Information about the possibility of starting cooperation with the Administrator will be provided on the Site in the Career tab.

More information on the processing of data of persons willing to start cooperation with the Administrator is included in the information clause for candidates, placed each time in the offer available on the website, in the Career tab.

XII. Social media

The Administrator processes the Personal Data of Users who visit the Administrator’s profiles maintained on social media (Facebook, LinkedIn). This data is processed exclusively in connection with the running of the profile, including in order to inform Users of the Administrator’s activities and to promote the various types of events that we organise or participate in, to promote our products and services, as well as to communicate with the User through the functionalities available.

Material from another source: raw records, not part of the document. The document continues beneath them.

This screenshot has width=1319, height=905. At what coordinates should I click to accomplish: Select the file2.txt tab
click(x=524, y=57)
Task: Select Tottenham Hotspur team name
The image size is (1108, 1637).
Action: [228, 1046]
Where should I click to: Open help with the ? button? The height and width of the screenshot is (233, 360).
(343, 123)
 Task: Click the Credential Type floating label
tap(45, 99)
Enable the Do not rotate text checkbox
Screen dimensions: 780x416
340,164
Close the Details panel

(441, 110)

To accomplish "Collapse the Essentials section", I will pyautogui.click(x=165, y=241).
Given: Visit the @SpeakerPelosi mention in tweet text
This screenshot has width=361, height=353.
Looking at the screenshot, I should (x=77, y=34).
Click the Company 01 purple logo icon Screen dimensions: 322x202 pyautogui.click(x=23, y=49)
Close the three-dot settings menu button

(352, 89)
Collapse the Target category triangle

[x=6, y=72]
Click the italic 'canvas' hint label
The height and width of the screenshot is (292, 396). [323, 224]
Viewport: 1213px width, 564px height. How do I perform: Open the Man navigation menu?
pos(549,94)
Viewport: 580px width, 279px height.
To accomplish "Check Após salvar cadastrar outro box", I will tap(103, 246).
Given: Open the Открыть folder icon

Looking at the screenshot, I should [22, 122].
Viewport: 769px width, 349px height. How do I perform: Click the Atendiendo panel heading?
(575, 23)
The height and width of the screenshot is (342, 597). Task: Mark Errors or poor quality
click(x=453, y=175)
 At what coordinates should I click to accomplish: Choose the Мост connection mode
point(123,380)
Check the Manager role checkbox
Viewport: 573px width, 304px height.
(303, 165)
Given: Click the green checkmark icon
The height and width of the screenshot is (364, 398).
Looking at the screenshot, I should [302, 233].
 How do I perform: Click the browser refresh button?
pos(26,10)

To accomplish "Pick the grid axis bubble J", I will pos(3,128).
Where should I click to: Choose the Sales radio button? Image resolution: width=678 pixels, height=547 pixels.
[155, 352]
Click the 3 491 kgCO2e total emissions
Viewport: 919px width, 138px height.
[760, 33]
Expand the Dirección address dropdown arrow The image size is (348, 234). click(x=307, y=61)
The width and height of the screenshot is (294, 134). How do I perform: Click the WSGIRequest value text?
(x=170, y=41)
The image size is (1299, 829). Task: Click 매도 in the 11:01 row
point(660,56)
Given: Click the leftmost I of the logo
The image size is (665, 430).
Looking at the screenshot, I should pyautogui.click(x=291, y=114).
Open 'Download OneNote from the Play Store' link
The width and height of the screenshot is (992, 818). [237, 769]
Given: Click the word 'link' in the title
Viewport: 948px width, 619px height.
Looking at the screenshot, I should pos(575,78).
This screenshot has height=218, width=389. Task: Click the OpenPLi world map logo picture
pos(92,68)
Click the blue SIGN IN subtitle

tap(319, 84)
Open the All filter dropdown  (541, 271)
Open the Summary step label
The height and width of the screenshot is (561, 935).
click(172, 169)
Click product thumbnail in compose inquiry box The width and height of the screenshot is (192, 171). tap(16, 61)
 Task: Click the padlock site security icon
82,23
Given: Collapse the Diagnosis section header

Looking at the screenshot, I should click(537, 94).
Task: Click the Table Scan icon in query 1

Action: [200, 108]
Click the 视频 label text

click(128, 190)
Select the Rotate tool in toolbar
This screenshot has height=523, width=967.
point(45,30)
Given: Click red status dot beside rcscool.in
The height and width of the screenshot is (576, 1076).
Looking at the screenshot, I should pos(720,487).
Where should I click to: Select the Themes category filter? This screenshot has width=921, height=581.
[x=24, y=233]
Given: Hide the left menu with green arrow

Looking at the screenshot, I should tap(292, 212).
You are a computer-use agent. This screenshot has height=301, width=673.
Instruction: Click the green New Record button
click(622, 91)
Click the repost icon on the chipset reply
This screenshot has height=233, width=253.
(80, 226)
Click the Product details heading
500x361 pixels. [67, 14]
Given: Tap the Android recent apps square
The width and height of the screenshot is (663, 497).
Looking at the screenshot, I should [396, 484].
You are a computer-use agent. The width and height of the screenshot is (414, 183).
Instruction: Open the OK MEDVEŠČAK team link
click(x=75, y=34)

As Administrator has a profile on Facebook and LinkedIn, the administrator of the User’s data is also Facebook Inc. or LinkedIn Ireland Unlimited Company, who, depending on the regulations and consents that have been provided by the User, may act differently. In order to find out the data administration rules of these administrators, please visit the website of these entities (Facebook, LinkedIn).

For more information on the processing of data of social media users, please refer to the information clause for individuals whose data is processed through social media, available at this link.


The policy is continuously reviewed for effectiveness and is supplemented and modified on the basis of compliance with the Regulation, the practice of the supervisory authority developed after the entry into force of the Regulation and other legislation related to the protection of personal data.

The current version of the Policy was adopted on 29.04.2022.